Well, actually, not really.

The fact is, this case is about more than the conventional problem of he said/she said in cases of rape and sexual assault. This case is a prime example of one of the most prevalent and under-acknowledged injustices in the US and similarly developed countries: the widespread exploitation, sexual and otherwise, of female asylum seekers, illegal or conditional immigrants, etc. And the under-acknowledgement of this problem is so systematically ingrained that what would be its starkest manifestation in the internationally prominent DSK case--the fact that the accuser is a documented Guinean asylum-seeker in the US--has been used by DSK's defense team, and not the prosecution, to damage the maid's credibility. The NYTimes' coverage of this aspect of the story plays right into the hands of DSK's defense, treating information about the maid's asylum application as a blow to her credibility (in light of inconsistencies between the text of her application and subsequent comments she made to police after the DSK affair about her asylum bid). Instead, both the prosecution and the media need to acknowledge the very real circumstances of disenfranchisement faced by female asylum seekers and trafficked and illegal immigrants.

We know that DSK's accuser may have lied about some of the details of her past and her asylum bid to authorities, may affiliate with a drug dealer, and may have actually tried to benefit financially from her accusation against DSK.

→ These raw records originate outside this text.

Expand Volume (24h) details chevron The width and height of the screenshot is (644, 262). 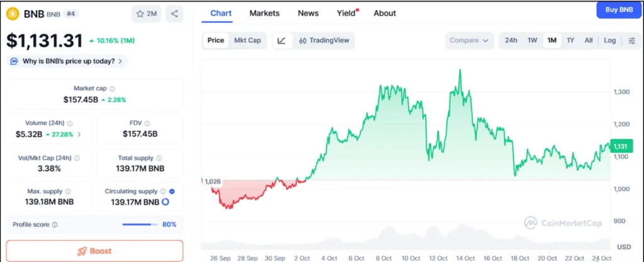click(79, 134)
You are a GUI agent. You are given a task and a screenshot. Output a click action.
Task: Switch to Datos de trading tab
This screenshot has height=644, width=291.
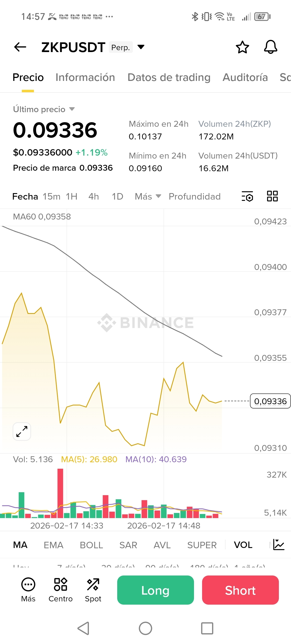tap(169, 77)
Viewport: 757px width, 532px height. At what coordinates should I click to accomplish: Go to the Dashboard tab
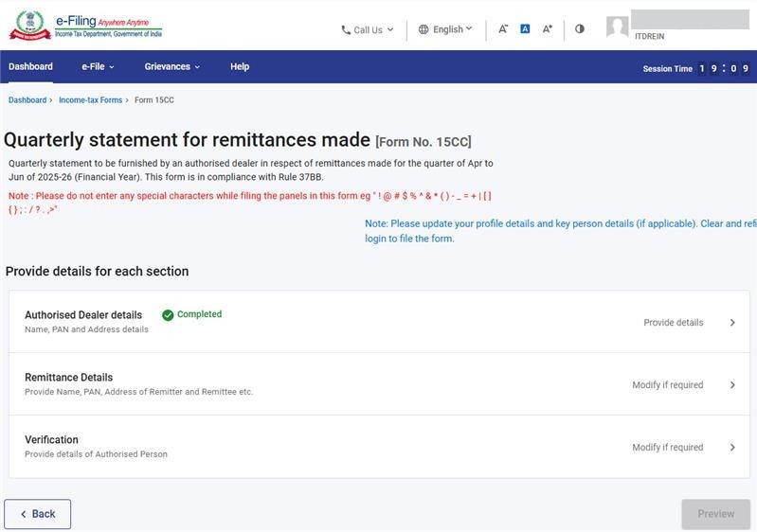(x=30, y=66)
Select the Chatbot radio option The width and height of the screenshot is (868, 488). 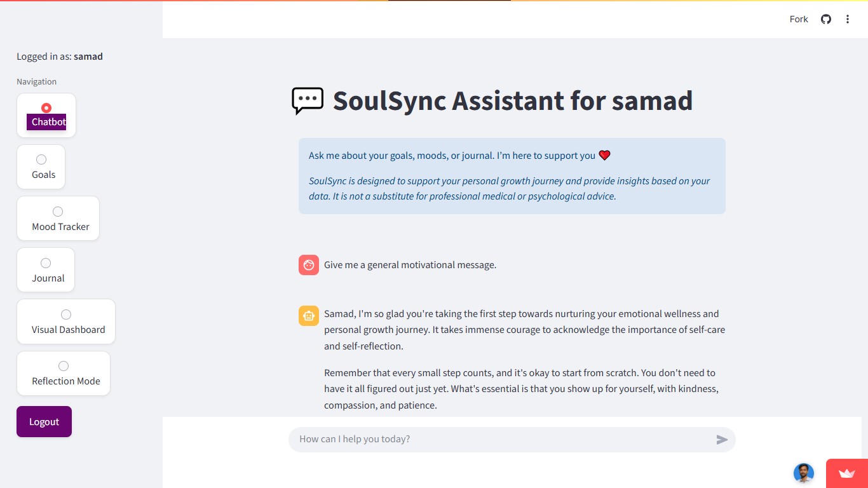pos(46,108)
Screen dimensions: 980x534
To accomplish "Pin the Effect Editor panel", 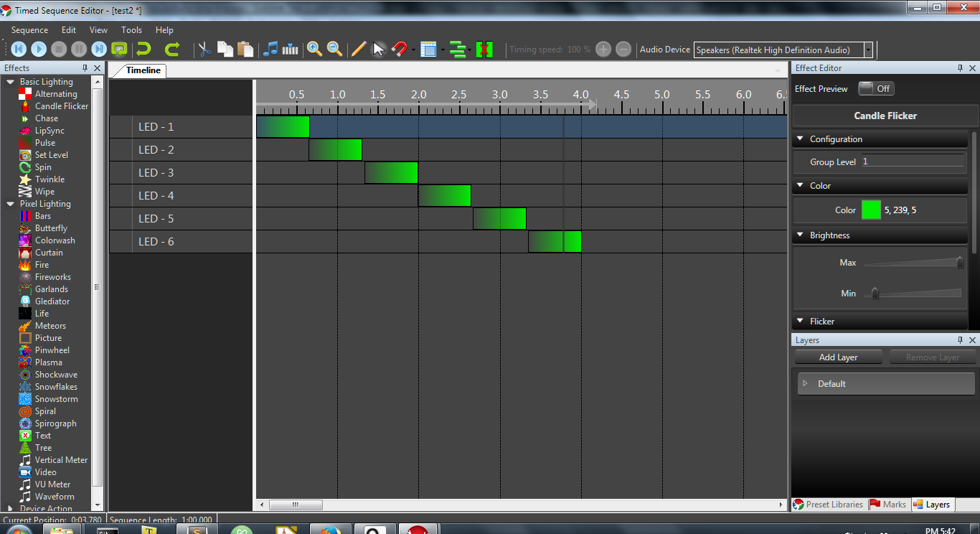I will click(961, 68).
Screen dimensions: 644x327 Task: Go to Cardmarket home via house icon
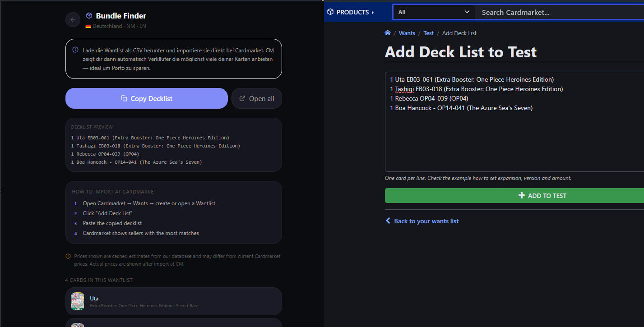point(387,33)
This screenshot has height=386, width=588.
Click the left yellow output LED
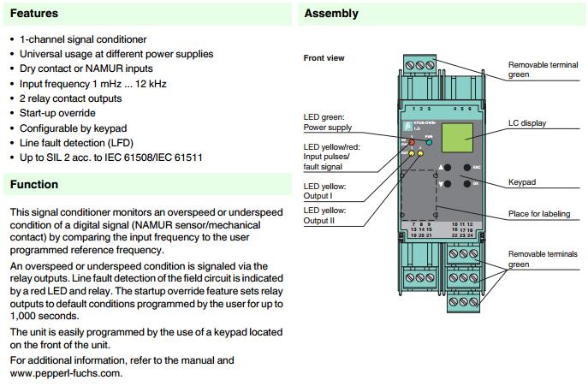coord(412,154)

We also know, however, that many women seeking asylum, a better life, etc. in countries like the US come from places where police and other authorities are corrupt and untrustworthy. Many women facing harsh circumstances in their former countries, many of them places where women are systematically raped, tortured, sold, enslaved, disenfranchised, etc., will lie and withhold information in order to avoid being deported back to harsh circumstances.

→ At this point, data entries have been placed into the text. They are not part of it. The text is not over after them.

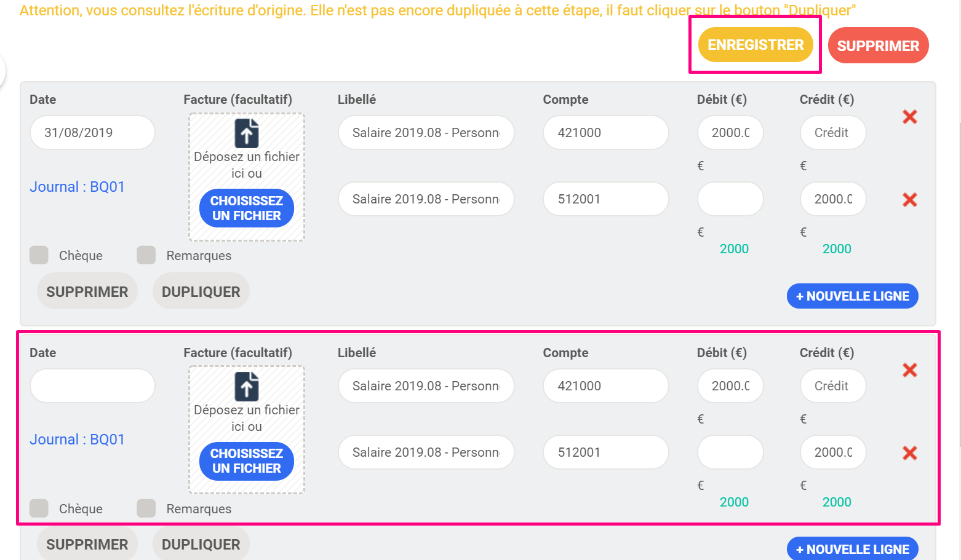Viewport: 961px width, 560px height.
Task: Open the Journal : BQ01 link in first entry
Action: (x=77, y=187)
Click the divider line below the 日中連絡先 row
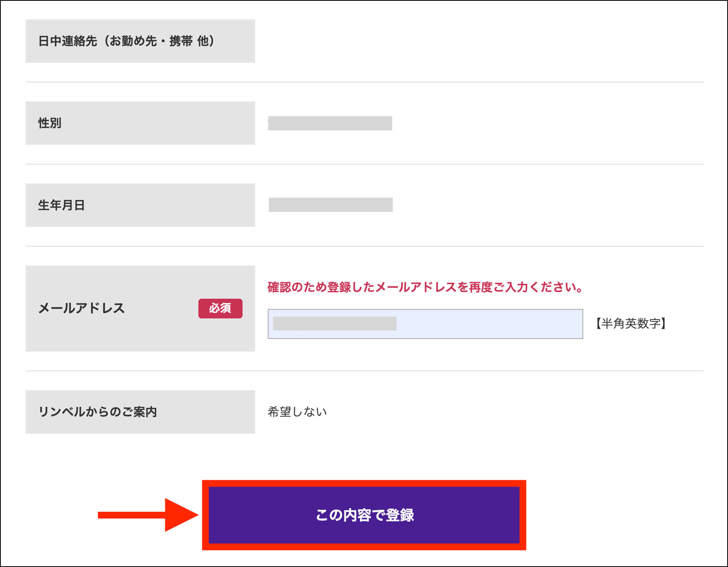Image resolution: width=728 pixels, height=567 pixels. pos(364,82)
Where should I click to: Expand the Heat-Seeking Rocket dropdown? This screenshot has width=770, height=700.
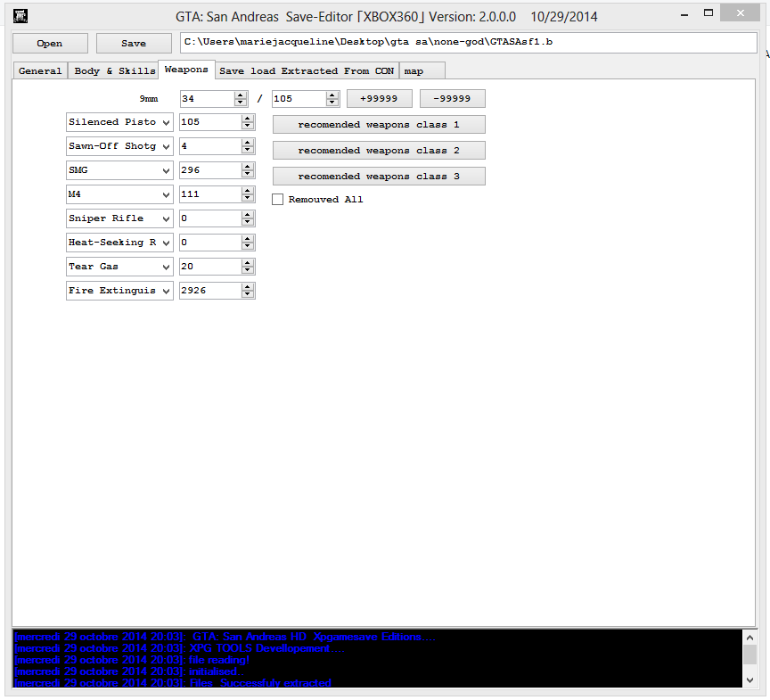[166, 243]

Likewise, many such women have dark pasts and drug-dealer boyfriends, and will have latched onto powerful and exploitative figures thinking it a means to get out or get away (as many places in the world are largely controlled by people like drug dealers). Many will have tolerated and endured sexual abuse from the men who traffic them, bring them to the US, keep them, look after them, etc. Many will have been willing to go through hell for the prospect of a new life.

And many women who have been systematically disenfranchised, both home and abroad in the US--women who have had to live and survive by their wiles and sometimes by their bodies--will certainly turn to opportunism when they are exploited by rich and powerful men. Would you blame them?

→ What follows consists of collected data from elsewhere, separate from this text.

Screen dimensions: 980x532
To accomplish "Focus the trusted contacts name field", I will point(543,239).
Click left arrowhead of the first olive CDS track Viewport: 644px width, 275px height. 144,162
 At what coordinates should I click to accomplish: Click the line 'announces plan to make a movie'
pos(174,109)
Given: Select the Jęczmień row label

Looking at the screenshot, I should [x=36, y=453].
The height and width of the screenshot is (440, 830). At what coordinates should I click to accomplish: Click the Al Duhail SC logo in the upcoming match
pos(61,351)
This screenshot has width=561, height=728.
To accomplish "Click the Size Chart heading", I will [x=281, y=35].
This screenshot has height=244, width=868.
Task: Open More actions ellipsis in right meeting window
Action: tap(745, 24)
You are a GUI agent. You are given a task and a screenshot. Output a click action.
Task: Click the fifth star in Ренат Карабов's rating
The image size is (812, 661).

The point here is that, even if not much or all of this applies directly to DSK's maid (though, from what we do know about her, an asylum seeker, she fits the profile pretty damn well), the kind of behavior that journalists and defense attorneys are calling damaging to the maid's credibility is actually very common and very justifiable behavior for women in like circumstances of disenfranchisement, or existence outside the protection of the law. When such women have their circumstances of poverty and desperation leveraged against them for sex by exploitative men, the lying, equivocation, unsavory liaisons, and even opportunism are all not just predictable, but justifiable pasts and modes of behavior. Rather than treating this reality like a character assessment in a vacuum, we need to consider it within the broader context of the systematic and widespread exploitation and sexual abuse of women in harsh circumstances by predatory men who know that their victims would rather endure abuse in the US than seek legal recourse, risking deportation, imprisonment, further threats and abuse, etc.

And this is something the 'near-collapsing' prosecution needs to take into serious account.